Support for NPRM (76 FR 16579, March 24, 2011)

    Air Line Pilot's Association International supports the previous 
NPRM (76 FR 16579, March 24, 2011).

Request To Extend Compliance Time

    American Airlines (AAL) stated that it started a program for 
accomplishing the actions specified in Boeing Alert Service Bulletin 
737-31A1332, Revision 1, dated June 24, 2010. AAL added that adoption 
of a 36-month accomplishment schedule will result in six airplanes on 
which the actions cannot be completed during its normal heavy 
maintenance schedule; therefore, a special higher-cost visit will have 
to be scheduled for those airplanes. AAL noted that the current flight 
manual procedures will remain in place until all airplanes are 
modified. We infer that AAL is asking that the compliance time be 
extended to coincide with its normal heavy maintenance schedule.
    We partially agree with the commenter.
    We agree with the commenter's intention to keep its current flight 
manual procedures in place until all airplanes in its fleet have been 
modified. This will maintain continuous standardization of operating 
procedures across the operator's fleet, allowing operation of all 
airplanes in its fleet under one common set of operating procedures at 
all times. Since the previous NPRM (76 FR 16579, March 24, 2011) 
proposed to require airplane flight manual changes before further 
flight after accomplishing the required airplane modification, 
increasing the compliance time requirement for the airplane flight 
manual changes is necessary in order to allow operators the ability to 
provide this standardization of operating procedures.
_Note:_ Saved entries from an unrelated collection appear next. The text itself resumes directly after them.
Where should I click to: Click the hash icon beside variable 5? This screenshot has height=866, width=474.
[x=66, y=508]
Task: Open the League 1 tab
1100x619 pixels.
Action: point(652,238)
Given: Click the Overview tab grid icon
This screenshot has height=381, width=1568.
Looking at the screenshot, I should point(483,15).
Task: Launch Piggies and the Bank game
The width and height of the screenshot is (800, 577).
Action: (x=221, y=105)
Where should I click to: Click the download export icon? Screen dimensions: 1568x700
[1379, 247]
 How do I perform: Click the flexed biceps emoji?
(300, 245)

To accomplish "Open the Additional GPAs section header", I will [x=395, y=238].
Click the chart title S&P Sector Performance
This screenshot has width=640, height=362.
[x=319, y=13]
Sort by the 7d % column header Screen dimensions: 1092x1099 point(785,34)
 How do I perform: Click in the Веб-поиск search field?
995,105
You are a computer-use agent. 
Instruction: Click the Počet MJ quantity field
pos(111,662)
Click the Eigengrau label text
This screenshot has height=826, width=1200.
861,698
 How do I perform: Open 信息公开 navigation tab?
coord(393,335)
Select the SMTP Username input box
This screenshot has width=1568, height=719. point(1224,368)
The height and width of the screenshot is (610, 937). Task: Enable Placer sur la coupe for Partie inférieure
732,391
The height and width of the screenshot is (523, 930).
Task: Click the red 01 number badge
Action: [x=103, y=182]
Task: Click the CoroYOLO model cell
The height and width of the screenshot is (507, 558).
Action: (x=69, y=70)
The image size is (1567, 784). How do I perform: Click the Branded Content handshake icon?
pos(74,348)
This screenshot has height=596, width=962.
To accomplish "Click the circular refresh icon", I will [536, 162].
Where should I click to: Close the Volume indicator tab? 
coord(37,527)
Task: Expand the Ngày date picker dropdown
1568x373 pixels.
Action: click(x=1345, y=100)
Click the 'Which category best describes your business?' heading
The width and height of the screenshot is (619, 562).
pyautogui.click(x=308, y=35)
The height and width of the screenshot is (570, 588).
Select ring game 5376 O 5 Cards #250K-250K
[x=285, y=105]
We have 
determined that since all airplanes are required to be modified within 
36 months, those airplanes must also have the required airplane flight 
manual changes incorporated within the same time frame, but not before 
the required airplane modifications have been accomplished. We have 
increased the compliance time for the airplane flight manual revision 
required by paragraph (j) of this supplemental NPRM to within 36 months 
after the effective date of this AD and after doing the airplane

[[Page 51726]]

modifications required by paragraph (g) of this AD.
    We do not agree to increase the compliance time for the 
modification. We acknowledge that in some cases it may be necessary to 
accomplish AD requirements outside of normal maintenance schedules and 
that additional cost can be incurred. However, we performed a risk 
assessment which indicates that a 36-month compliance time for 
accomplishing the modification is the longest acceptable compliance 
time allowed, in order to provide continued operational safety. In 
developing an appropriate compliance time, we considered the safety 
implications and normal maintenance schedules for timely accomplishment 
of the actions. In light of this, we have determined that a 36-month 
interval is appropriate. Under the provisions of paragraph (m)(1) of 
the supplemental NPRM, we will consider requests for approval of an 
extension of the compliance time if sufficient data are submitted to 
substantiate that the extension would provide an acceptable level of 
safety. We have made no change to the compliance time requirement in 
paragraph (g) of the supplemental NPRM.
    Delta Airlines (DAL) asked that the previous NPRM (76 FR 16579, 
March 24, 2011) include a provision specifying that airplanes on which 
Boeing Alert Service Bulletin 737-31A1332, dated January 7, 2010, has 
been done are in compliance with the proposed requirements. DAL stated 
that Boeing Alert Service Bulletin 737-31A1332, Revision 1, dated June 
24, 2010, indicates that no more work is necessary on airplanes changed 
in accordance with the original issue of that service bulletin. DAL 
added that although it has not done the actions in Boeing Alert Service 
Bulletin 737-31A1332, dated January 7, 2010, there may be other 
operators that have. DAL suggested that the previous NPRM include a 
paragraph to address those airplanes.
    We do not agree with the commenter. Boeing Alert Service Bulletin 
737-31A1332, dated January 7, 2010, was only approved for use on one 
airplane to validate the Accomplishment Instructions. That validation 
revealed that extensive corrections to the instructions were necessary 
to accomplish the modification; therefore, it did not receive FAA 
approval for fleetwide use. In light of this, no credit is allowed for 
prior accomplishment of the actions required by this supplemental NPRM 
using Boeing Alert Service Bulletin 737-31A1332, dated January 7, 2010. 
If any operators incorporated the actions specified in Boeing Alert 
Service Bulletin 737-31A1332, dated January 7, 2010, affected operators 
may request an alternative method of compliance (AMOC) under the 
provisions of paragraph (m)(1) of this supplemental NPRM by submitting 
data substantiating that the change would provide an acceptable level 
of safety. We have not changed the supplemental NPRM in this regard.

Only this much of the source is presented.